WHAT TO DO:
Below are the entries; state how many of their lines contain the string "computer", and nothing more.

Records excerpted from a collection

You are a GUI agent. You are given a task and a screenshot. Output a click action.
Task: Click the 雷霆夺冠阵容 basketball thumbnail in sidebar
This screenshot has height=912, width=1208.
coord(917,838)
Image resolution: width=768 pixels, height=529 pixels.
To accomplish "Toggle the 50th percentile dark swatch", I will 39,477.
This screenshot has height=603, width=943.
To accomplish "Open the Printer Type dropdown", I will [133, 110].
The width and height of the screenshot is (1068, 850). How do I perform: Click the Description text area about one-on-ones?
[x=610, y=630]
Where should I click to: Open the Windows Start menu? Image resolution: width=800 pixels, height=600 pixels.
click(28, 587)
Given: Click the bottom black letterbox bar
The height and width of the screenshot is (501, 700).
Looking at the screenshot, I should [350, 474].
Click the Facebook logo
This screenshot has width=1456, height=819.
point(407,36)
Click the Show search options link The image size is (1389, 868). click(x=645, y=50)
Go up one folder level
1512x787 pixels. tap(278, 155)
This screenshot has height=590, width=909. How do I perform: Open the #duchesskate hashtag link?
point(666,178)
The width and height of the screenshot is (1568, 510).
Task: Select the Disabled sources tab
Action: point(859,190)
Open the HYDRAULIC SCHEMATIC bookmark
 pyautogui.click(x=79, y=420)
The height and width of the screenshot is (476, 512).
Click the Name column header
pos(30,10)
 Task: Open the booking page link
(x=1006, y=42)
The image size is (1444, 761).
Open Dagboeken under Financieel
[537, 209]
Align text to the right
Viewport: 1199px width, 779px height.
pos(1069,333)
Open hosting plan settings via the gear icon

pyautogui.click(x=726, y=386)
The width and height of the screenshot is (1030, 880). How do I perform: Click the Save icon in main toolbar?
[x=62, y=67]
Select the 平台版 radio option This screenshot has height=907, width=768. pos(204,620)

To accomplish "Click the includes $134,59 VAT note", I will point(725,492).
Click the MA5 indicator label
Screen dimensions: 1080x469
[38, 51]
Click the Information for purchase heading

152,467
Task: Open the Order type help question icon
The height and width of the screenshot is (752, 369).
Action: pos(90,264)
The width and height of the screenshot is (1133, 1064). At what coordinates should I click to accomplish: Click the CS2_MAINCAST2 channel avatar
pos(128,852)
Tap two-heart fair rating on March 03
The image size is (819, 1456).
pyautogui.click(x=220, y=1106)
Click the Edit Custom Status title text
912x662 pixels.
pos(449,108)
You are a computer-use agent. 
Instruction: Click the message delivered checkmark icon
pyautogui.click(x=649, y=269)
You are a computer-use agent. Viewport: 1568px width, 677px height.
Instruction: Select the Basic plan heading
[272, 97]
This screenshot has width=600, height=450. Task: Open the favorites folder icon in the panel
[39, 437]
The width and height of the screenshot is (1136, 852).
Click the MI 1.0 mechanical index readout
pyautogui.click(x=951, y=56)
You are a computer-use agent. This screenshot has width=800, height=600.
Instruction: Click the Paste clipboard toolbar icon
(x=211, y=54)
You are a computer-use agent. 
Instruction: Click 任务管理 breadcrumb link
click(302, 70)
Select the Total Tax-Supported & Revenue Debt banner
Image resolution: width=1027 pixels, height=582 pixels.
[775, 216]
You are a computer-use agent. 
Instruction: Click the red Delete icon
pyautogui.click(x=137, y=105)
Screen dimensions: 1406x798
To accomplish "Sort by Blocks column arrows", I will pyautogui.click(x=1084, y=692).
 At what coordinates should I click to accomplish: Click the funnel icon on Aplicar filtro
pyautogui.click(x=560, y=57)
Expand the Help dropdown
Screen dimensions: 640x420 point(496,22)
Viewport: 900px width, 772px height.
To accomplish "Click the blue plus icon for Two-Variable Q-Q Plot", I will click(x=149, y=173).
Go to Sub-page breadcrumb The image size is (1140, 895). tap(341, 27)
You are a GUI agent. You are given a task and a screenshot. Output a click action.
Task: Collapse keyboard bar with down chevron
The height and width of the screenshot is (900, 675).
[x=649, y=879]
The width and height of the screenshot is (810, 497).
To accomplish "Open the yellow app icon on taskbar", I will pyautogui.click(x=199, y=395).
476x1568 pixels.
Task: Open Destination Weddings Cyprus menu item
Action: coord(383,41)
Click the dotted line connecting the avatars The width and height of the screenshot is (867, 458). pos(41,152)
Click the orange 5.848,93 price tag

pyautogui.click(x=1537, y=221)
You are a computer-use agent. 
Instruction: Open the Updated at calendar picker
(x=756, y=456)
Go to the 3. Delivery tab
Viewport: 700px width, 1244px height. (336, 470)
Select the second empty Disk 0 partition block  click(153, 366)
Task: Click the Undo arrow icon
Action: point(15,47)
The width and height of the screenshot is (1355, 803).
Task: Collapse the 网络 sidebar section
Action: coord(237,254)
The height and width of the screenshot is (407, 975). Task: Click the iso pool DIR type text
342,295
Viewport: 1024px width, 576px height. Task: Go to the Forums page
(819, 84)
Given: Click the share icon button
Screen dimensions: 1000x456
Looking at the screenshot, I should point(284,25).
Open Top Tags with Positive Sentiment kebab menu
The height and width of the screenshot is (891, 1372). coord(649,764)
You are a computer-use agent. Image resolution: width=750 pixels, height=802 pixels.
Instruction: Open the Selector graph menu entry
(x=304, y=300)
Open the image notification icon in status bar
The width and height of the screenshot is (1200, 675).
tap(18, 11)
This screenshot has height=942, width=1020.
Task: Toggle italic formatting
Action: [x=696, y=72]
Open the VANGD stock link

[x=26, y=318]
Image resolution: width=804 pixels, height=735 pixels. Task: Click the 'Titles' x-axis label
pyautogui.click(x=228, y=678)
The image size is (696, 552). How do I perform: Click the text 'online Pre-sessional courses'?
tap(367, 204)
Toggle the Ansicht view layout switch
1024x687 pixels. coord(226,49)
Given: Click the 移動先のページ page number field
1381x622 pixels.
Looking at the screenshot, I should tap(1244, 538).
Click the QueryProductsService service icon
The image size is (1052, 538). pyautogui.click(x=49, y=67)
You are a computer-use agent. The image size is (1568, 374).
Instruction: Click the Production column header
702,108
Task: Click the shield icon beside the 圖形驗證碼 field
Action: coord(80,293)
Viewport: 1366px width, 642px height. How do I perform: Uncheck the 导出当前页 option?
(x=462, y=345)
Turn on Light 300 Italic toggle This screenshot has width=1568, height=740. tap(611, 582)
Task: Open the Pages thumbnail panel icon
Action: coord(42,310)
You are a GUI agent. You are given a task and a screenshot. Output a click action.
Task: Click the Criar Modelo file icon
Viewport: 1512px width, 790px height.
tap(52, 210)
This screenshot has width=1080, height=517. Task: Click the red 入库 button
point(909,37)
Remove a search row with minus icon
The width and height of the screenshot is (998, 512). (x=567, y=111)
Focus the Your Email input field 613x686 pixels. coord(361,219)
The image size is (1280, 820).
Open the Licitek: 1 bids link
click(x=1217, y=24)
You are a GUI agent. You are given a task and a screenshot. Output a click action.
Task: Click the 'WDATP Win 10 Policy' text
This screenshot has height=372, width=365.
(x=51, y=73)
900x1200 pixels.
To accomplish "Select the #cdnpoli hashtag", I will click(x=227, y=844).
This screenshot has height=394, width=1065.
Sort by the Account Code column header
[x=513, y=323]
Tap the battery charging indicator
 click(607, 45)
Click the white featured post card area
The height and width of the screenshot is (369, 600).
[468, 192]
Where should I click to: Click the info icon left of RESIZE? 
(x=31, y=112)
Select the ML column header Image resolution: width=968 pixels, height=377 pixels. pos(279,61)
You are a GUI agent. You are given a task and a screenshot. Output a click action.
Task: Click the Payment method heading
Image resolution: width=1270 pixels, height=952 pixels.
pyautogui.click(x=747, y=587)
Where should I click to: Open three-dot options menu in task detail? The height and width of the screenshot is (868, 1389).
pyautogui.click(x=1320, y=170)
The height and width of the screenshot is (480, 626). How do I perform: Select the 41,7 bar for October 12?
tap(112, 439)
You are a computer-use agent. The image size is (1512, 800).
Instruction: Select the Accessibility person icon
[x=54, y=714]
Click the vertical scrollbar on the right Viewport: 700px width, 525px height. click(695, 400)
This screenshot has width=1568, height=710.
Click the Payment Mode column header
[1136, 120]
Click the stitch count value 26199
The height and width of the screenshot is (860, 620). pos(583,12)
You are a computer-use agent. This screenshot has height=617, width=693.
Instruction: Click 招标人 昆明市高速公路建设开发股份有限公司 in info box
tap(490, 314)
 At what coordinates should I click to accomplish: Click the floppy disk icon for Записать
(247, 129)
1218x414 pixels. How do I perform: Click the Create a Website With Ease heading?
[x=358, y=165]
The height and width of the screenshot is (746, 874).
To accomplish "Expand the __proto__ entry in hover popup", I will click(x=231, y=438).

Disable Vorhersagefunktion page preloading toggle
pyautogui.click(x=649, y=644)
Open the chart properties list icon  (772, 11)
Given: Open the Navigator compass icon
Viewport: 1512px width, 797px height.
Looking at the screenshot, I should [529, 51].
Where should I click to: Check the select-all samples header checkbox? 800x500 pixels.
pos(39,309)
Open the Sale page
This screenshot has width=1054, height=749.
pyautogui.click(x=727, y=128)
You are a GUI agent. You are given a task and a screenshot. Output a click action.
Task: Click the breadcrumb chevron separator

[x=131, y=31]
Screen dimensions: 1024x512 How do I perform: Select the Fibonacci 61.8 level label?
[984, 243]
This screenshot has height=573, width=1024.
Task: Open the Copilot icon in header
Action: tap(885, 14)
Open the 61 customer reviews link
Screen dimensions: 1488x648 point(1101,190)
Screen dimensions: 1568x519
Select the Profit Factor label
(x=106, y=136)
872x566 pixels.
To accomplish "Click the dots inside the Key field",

WRITTEN SOLUTION:
10